Milano entra ufficialmente nel clima olimpico. Alla vigilia della cerimonia di apertura dei Giochi invernali di Milano-Cortina, prevista per domani, la città vive una giornata densa di appuntamenti istituzionali, sicurezza rafforzata e incontri simbolici, mentre l’attesa cresce anche nelle sedi alpine.
Questa mattina sono arrivati in Italia il vicepresidente degli Stati Uniti JD Vance e il segretario di Stato Marco Rubio. I due voli sono atterrati all’aeroporto di Malpensa sotto imponenti misure di sicurezza.
L’Air Force One con a bordo Vance, accompagnato dalla moglie Usha e dai figli, è sceso sulla pista alle 10.28: l’intera area del Terminal 1 è stata temporaneamente interdetta e la viabilità attorno allo scalo blindata.
Il vicepresidente Usa ha poi raggiunto Milano, dove la delegazione americana occupa quattro piani di un hotel di lusso nei pressi della Stazione Centrale. In precedenza era arrivato anche Rubio, anch’egli accolto da un massiccio dispositivo di sicurezza.
A mezzogiorno, al Villaggio olimpico di Milano, è stato invece il presidente della Repubblica Sergio Mattarella a catalizzare l’attenzione.
Accolto dal sindaco Giuseppe Sala, dal presidente della Regione Lombardia Attilio Fontana, dai vertici del Coni e della Fondazione Milano-Cortina, il capo dello Stato ha firmato il murale della Tregua olimpica all’ingresso del cluster milanese, prima di incontrare gli atleti azzurri.
Mattarella ha poi pranzato al Villaggio insieme agli sportivi italiani. A tavola, tra gli altri, la campionessa di short track e portabandiera Arianna Fontana e il pattinatore Pietro Sighel; di fronte, in un tavolo composto solo da atleti, la figlia Laura Mattarella, seduta tra Francesca Lollobrigida e Davide Ghiotto. Il menù ha unito semplicità e tradizione: lasagne alla zucca e formaggio, pesce spada alla griglia con verdure al vapore, torta di mele e frutta di stagione.

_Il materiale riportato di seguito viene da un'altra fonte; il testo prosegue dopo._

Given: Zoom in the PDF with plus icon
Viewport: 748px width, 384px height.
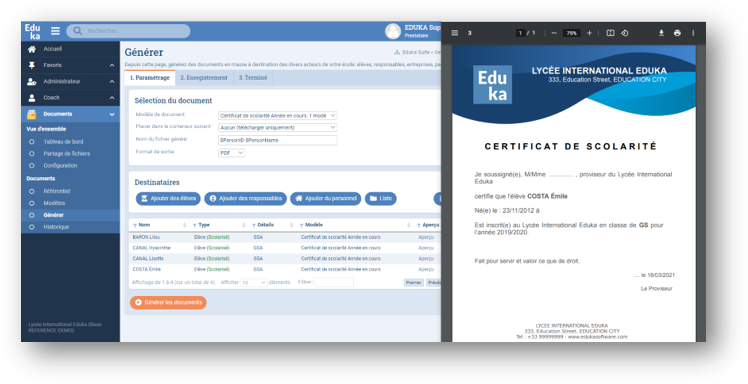Looking at the screenshot, I should click(589, 33).
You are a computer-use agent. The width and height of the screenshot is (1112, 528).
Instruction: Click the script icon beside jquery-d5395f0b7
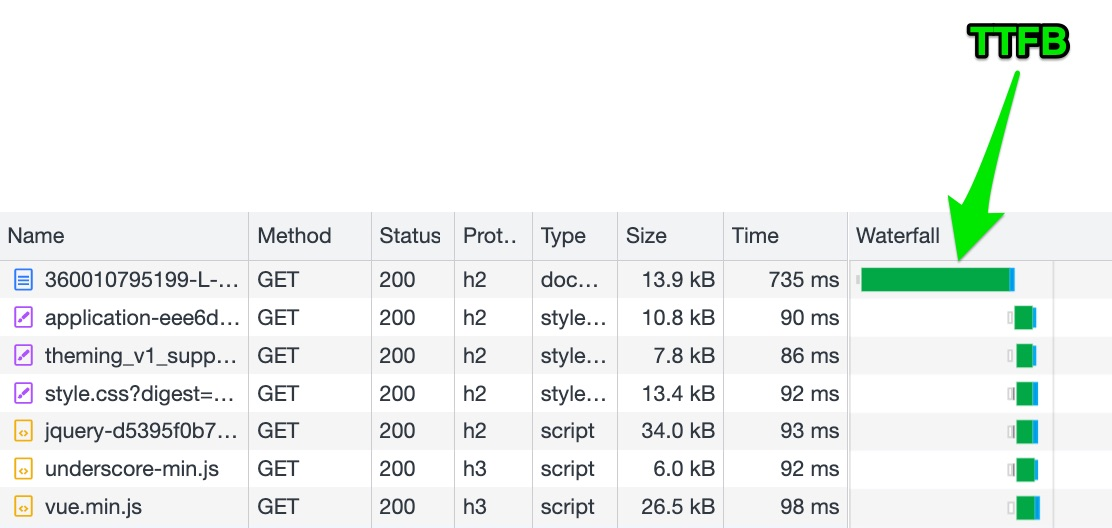(x=22, y=432)

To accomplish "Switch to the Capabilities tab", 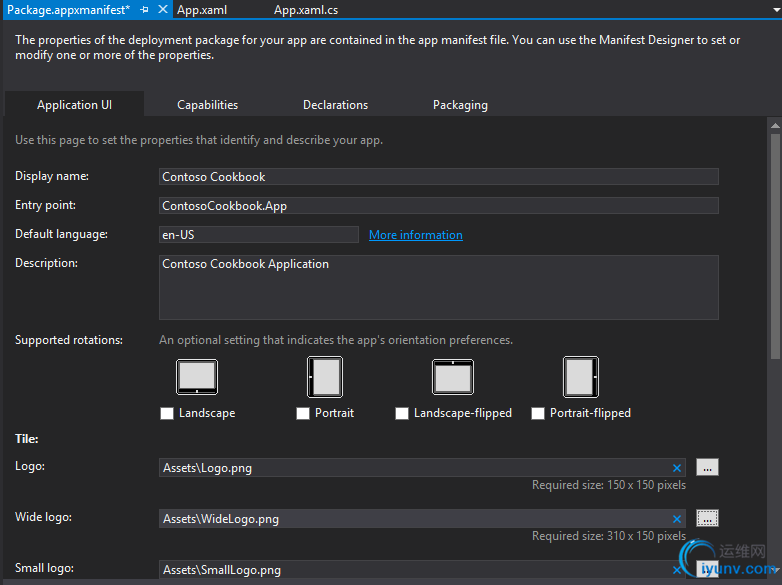I will click(x=207, y=105).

Nel suo intervento agli azzurri, il presidente ha richiamato il valore più profondo dello sport:
«La prima competizione è con se stessi e con i propri limiti, per superarsi e migliorarsi.
Ci auguriamo che siano tante le medaglie, ma ciò che conta davvero è il modo in cui parteciperete: con impegno, lealtà e rispetto».
Mattarella ha sottolineato come la sola partecipazione ai Giochi rappresenti già «un successo autentico» e ha ricordato il messaggio universale delle Olimpiadi, «di convivenza, amicizia e umanità».
Parole apprezzate anche dal sindaco di Milano, Beppe Sala: «Il presidente Mattarella è sempre una garanzia, rassicurante e generoso.
L’atmosfera qui è straordinaria, mi ricorda Expo. Se il mondo fosse come questo Villaggio, avremmo risolto molti problemi». Un pensiero anche alla mancata tregua olimpica: «Sarebbe stata una cosa storica, purtroppo non è andata così».
Durante la visita, Arianna Fontana e Carlo Mornati hanno consegnato al capo dello Stato il giubbotto ufficiale della delegazione italiana. Mattarella lo ha indossato subito, sorridendo: «Lo porterò e lo indosserò».
Con il Villaggio olimpico in piena attività tra allenamenti, briefing e ultime rifiniture, e con Milano e Cortina sotto i riflettori del mondo, il conto alla rovescia è ormai agli sgoccioli.
Domani la cerimonia di apertura darà ufficialmente il via ai Giochi invernali, inaugurando un evento che promette sport, emozioni e un messaggio di unità internazionale.